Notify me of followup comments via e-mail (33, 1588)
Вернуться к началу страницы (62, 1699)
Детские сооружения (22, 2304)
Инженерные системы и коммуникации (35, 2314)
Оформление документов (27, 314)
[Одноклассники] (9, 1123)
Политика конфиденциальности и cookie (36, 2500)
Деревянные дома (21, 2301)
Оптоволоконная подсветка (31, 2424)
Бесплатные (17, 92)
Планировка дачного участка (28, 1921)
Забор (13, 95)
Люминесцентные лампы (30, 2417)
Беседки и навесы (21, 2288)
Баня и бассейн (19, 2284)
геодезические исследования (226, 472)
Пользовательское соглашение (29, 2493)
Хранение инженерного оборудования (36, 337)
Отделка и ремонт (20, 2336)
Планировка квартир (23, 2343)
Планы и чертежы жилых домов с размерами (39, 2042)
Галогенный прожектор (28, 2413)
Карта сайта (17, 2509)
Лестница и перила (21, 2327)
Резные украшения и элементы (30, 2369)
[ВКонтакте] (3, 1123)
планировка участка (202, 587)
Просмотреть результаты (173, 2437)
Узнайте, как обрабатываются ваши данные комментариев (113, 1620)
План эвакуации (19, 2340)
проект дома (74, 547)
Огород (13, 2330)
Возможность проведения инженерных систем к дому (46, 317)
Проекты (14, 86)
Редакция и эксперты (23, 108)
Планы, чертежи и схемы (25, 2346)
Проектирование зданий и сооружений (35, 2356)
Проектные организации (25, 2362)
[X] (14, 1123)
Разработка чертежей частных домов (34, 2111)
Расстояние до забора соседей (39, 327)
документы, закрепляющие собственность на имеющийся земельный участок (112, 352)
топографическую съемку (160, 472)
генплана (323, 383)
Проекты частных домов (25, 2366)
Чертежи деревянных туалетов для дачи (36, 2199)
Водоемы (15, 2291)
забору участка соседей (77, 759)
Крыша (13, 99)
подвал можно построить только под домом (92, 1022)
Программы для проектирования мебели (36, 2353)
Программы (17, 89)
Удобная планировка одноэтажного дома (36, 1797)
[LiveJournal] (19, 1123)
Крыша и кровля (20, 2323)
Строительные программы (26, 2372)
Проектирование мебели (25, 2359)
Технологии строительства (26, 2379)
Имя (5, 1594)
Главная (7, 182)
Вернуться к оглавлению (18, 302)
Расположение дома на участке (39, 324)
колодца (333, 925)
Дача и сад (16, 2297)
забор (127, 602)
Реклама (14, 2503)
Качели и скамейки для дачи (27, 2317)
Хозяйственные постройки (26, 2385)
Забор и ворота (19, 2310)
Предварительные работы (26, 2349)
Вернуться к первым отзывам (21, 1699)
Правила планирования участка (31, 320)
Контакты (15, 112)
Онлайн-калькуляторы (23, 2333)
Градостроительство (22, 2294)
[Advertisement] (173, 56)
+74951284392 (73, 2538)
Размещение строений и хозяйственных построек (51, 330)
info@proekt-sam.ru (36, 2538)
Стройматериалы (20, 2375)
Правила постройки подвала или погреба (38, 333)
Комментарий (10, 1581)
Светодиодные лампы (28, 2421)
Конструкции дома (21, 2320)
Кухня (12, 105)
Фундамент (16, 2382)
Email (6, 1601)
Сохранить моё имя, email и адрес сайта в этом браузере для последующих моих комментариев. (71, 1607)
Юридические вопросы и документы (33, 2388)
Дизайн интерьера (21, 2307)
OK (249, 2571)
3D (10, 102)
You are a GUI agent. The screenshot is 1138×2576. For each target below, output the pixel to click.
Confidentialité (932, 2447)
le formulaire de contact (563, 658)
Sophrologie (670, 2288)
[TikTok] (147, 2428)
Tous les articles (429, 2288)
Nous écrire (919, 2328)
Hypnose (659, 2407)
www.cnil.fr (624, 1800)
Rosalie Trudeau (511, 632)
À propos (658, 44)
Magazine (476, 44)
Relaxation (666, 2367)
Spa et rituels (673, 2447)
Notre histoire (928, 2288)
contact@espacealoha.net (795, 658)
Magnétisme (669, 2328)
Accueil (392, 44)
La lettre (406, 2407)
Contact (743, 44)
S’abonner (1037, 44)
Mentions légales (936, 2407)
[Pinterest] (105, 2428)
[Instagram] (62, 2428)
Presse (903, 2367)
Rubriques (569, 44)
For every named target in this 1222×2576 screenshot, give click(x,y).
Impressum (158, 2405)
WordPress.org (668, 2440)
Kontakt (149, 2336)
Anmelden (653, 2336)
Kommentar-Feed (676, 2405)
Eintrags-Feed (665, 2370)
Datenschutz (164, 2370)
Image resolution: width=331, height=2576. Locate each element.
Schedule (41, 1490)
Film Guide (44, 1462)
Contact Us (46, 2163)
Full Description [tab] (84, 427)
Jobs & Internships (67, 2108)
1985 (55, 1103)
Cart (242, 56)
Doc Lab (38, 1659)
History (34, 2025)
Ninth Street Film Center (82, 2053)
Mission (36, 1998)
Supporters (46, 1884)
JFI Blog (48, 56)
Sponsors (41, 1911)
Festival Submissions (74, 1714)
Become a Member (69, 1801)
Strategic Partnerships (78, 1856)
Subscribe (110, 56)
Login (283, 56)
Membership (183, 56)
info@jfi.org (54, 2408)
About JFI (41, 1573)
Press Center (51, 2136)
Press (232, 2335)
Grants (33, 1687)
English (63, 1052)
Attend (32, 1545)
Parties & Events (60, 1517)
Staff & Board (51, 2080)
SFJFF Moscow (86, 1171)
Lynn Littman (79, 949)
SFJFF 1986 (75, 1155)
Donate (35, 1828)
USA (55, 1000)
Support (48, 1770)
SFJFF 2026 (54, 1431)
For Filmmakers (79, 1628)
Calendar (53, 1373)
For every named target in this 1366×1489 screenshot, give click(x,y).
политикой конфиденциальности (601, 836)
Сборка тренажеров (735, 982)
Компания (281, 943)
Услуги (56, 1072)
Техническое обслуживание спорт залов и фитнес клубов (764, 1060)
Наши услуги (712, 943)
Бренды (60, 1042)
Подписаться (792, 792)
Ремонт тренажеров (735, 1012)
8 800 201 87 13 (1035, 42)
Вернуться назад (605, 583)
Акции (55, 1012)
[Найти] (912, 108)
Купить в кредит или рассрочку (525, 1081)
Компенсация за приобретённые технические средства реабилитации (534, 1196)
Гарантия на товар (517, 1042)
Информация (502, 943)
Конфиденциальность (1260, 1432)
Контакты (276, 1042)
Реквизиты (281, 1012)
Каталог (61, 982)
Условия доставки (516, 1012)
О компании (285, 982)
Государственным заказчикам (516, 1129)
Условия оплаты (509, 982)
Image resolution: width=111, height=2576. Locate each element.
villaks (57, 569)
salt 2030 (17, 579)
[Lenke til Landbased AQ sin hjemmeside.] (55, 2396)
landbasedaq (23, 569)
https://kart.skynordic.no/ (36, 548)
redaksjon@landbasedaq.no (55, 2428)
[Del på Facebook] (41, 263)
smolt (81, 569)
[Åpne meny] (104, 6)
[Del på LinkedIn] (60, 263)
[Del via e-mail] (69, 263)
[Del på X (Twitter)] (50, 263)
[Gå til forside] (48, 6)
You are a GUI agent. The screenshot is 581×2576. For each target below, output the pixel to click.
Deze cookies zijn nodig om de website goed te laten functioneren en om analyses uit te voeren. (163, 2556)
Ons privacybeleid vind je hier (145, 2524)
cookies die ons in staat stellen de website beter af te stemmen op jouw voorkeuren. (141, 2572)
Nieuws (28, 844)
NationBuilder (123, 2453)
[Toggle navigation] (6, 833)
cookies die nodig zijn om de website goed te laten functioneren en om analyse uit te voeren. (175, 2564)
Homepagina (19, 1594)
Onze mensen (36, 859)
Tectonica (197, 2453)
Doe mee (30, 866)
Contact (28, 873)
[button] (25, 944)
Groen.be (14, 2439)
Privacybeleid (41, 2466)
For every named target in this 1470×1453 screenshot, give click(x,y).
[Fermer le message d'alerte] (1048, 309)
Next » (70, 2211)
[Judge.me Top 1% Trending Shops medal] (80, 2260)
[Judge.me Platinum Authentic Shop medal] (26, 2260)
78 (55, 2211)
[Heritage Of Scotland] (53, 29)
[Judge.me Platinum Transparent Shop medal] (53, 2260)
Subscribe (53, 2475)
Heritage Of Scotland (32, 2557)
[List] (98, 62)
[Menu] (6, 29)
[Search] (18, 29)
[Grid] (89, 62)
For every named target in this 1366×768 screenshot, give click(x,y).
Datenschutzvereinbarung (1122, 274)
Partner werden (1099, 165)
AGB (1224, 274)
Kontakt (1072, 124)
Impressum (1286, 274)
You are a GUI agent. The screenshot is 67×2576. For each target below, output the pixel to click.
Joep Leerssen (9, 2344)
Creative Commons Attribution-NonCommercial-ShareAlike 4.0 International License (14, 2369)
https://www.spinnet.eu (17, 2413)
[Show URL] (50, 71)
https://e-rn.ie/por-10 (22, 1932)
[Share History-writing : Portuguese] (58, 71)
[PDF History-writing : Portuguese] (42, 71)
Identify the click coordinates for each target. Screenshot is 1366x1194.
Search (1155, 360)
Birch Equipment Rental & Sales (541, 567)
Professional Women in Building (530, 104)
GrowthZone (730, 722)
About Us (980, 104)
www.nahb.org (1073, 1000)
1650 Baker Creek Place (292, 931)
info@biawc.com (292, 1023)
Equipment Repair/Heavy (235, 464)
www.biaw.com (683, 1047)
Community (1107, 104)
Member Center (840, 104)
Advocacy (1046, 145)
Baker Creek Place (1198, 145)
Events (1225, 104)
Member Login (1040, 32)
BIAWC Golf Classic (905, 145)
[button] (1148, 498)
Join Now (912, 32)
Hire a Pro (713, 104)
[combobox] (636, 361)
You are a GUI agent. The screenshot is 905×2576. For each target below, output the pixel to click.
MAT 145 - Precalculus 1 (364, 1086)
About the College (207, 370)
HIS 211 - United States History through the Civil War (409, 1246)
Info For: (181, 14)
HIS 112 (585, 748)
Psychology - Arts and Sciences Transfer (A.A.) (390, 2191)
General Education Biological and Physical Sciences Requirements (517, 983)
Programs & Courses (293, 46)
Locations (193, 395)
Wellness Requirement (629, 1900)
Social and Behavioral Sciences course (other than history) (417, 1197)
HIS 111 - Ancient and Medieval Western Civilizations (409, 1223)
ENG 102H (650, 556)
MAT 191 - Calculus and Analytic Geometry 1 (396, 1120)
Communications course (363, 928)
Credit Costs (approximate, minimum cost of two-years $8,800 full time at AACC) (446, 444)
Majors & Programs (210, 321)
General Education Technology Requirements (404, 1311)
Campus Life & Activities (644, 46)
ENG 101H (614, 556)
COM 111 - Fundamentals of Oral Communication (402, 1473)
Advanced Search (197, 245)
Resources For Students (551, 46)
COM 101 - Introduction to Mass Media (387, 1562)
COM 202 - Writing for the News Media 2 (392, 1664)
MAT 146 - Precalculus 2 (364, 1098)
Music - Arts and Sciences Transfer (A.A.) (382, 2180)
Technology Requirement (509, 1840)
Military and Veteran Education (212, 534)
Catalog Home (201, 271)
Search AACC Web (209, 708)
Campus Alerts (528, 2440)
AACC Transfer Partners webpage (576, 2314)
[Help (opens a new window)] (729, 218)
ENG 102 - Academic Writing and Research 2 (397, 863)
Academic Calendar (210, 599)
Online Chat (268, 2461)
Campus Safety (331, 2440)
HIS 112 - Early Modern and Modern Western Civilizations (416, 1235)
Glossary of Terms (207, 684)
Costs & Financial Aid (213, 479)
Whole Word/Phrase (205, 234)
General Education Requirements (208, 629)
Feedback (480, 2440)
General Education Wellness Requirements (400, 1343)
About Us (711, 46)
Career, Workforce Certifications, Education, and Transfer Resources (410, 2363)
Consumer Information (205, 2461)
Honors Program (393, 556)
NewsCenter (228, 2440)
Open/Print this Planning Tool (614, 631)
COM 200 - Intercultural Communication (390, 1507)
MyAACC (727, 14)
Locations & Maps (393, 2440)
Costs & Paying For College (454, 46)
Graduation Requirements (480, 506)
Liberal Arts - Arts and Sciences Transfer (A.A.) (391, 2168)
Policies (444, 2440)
○ ○ ○ ○
- _Assignment_:
Copy only the lines in the listing that contain "дачи".

- _Answer space_:
Чертежи деревянных туалетов для дачи (36, 2199)
Качели и скамейки для дачи (27, 2317)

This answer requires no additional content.